After updating rememberLastLogin for my hosted login page, I began receiving an odd error. This is especially puzzling, because unless I accidentally updated something else, I made no other changes to my code, the client, or the hosted login other than removing social network connections. Regardless, I went back and reverted those changes to no avail. Currently I am using React with Auth.js version 8.
Here is the function in which the error occurs:

handleAuthentication(nextState, replace) {
  if (/access_token|id_token|error/.test(nextState.location.hash)) {
    this.props.auth.auth0.parseHash((err, authResult) => {
      if (authResult && authResult.accessToken && authResult.idToken) {
        this.props.auth.setSession(authResult);
        this.getUserInfo()
      } else if (err) {
        console.log(err);
        this.setStateVal('loggedIn', false)
      }
    });
  }
}

and here is the error message:

error :
"invalid_token"
errorDescription:
"Request has been terminated↵Possible causes: the network is offline, Origin is not allowed by Access-Control-Allow-Origin, the page is being unloaded, etc.

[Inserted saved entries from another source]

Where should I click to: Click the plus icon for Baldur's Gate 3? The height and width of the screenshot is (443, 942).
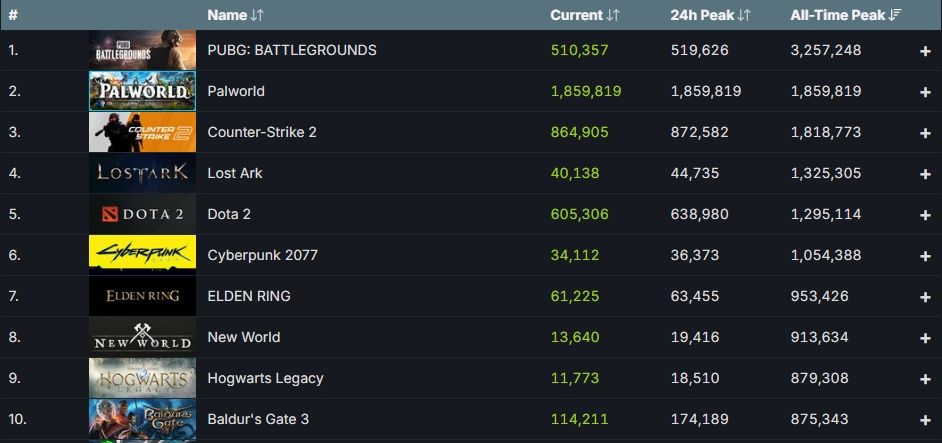click(925, 420)
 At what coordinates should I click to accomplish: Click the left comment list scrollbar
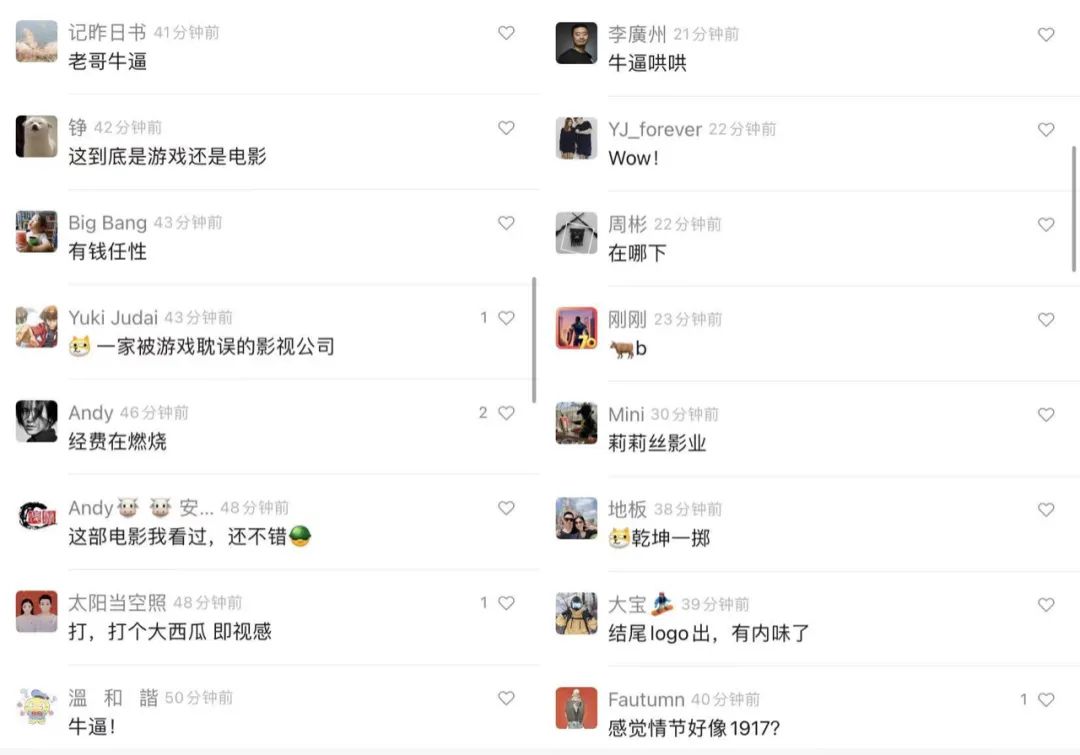click(534, 340)
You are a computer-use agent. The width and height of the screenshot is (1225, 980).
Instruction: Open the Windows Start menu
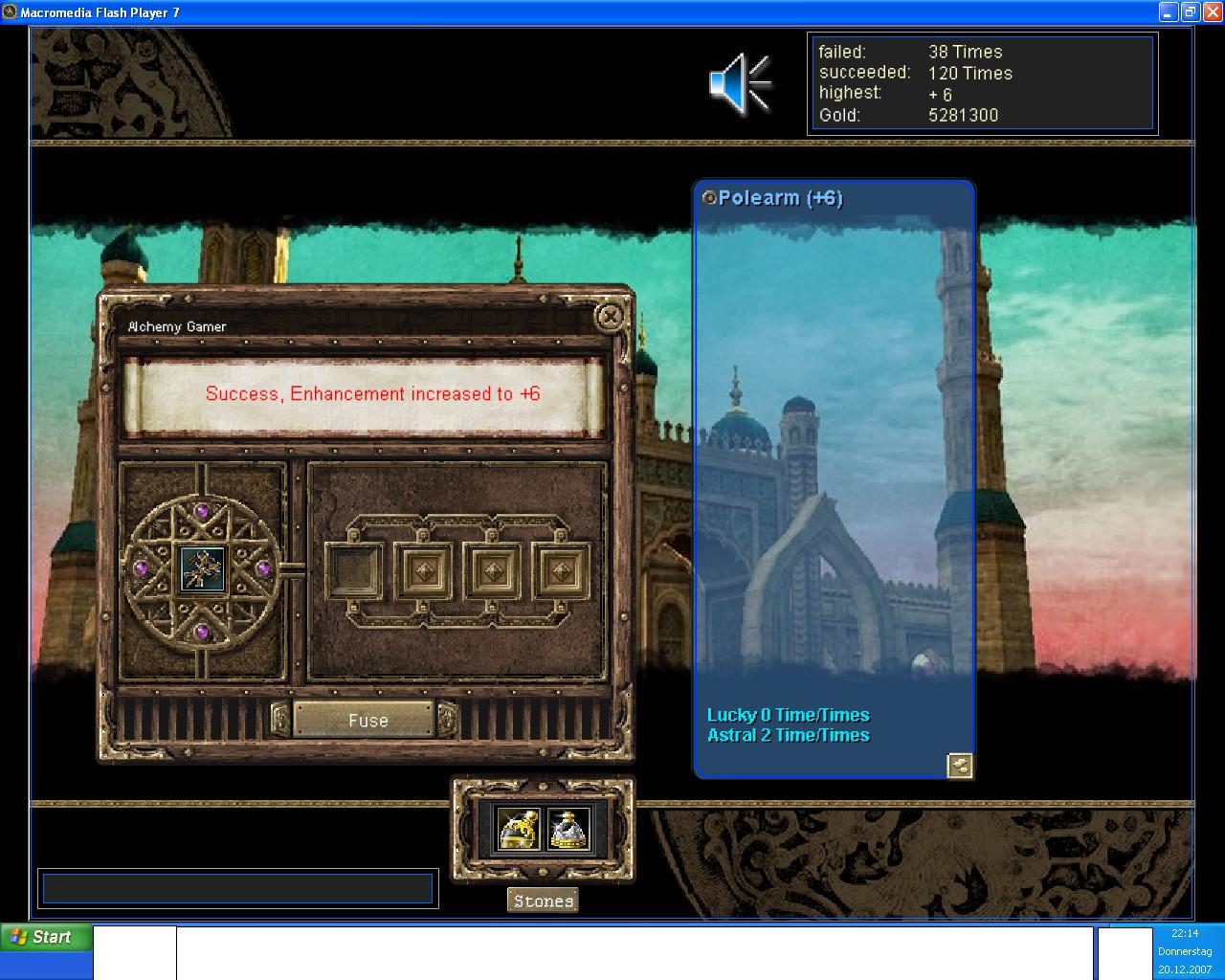pos(46,938)
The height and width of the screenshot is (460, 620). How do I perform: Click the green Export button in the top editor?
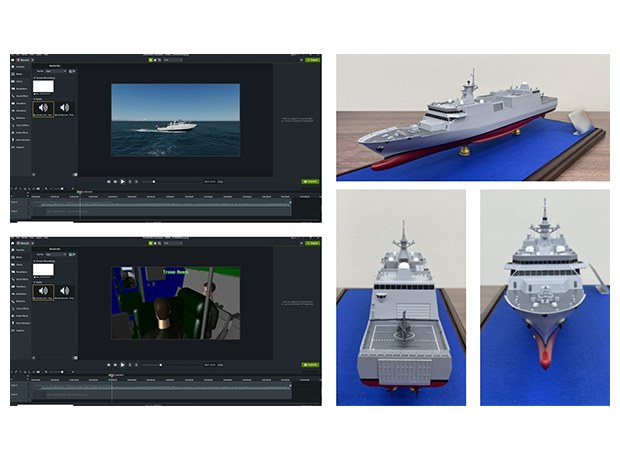[x=312, y=59]
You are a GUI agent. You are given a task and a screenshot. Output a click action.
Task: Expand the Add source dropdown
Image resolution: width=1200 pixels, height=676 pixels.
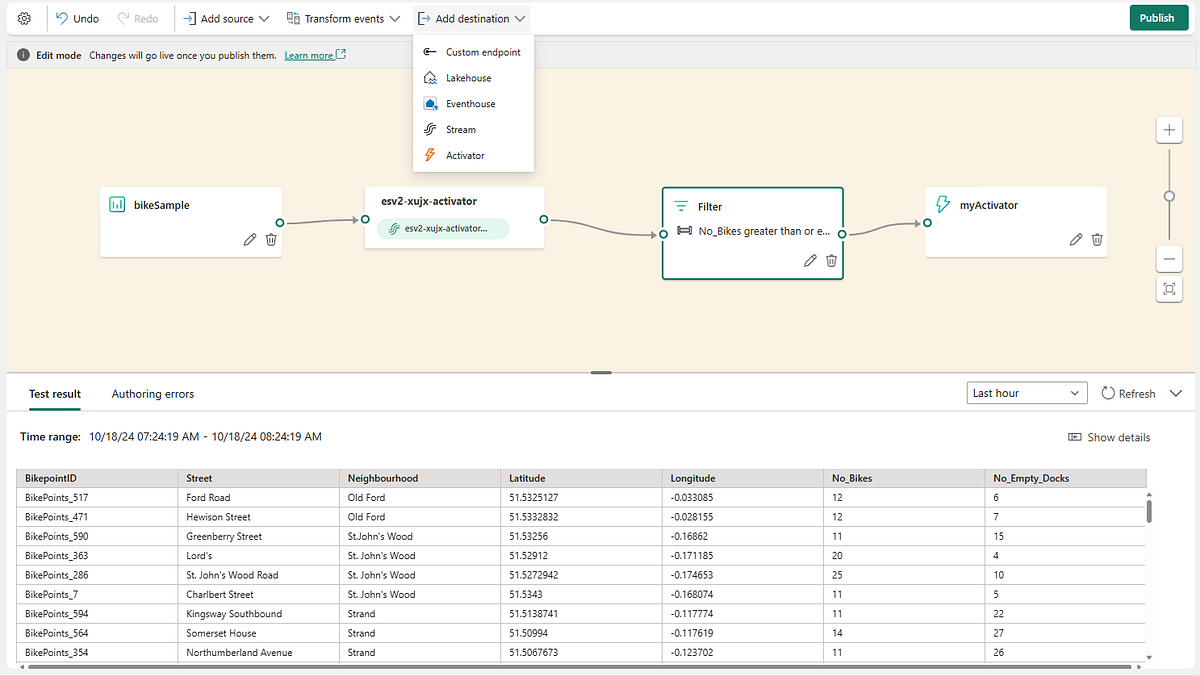click(x=226, y=19)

Any questions or ideas would be much appreciated. This has me completely stumped.

Based on the information provided the error is coming from Auth0.js library when it tries to perform ID token validation. In order to validate an ID token signed with RS256 the library needs to obtain the public key associated with the private key that actually signed the ID token and for that the library performs a network call to a well-known endpoint where the public key can be obtained. A CORS issue with that network request would explain the error message, however, I was not able to reproduce this in my tests.

The recommendation would be for you to update the question with:

  • the exact Auth0.js version being used.
  • the callback URL’s configured in the client application and any Allowed Origins (CORS) URL’s you might also configured.
  • the URL being used to access the application/where the application is running.
  • an HTTP capture of an authentication flow that leads to the error in question.

Be sure to remove any sensitive information from the captured trace and you can also redact/mask some of the URL as long as you do it consistently in all places it is used. In addition, you can share the HTTP trace in a password protected file and then only allow @auth0.com email addresses access to the password by using sharelock.io service.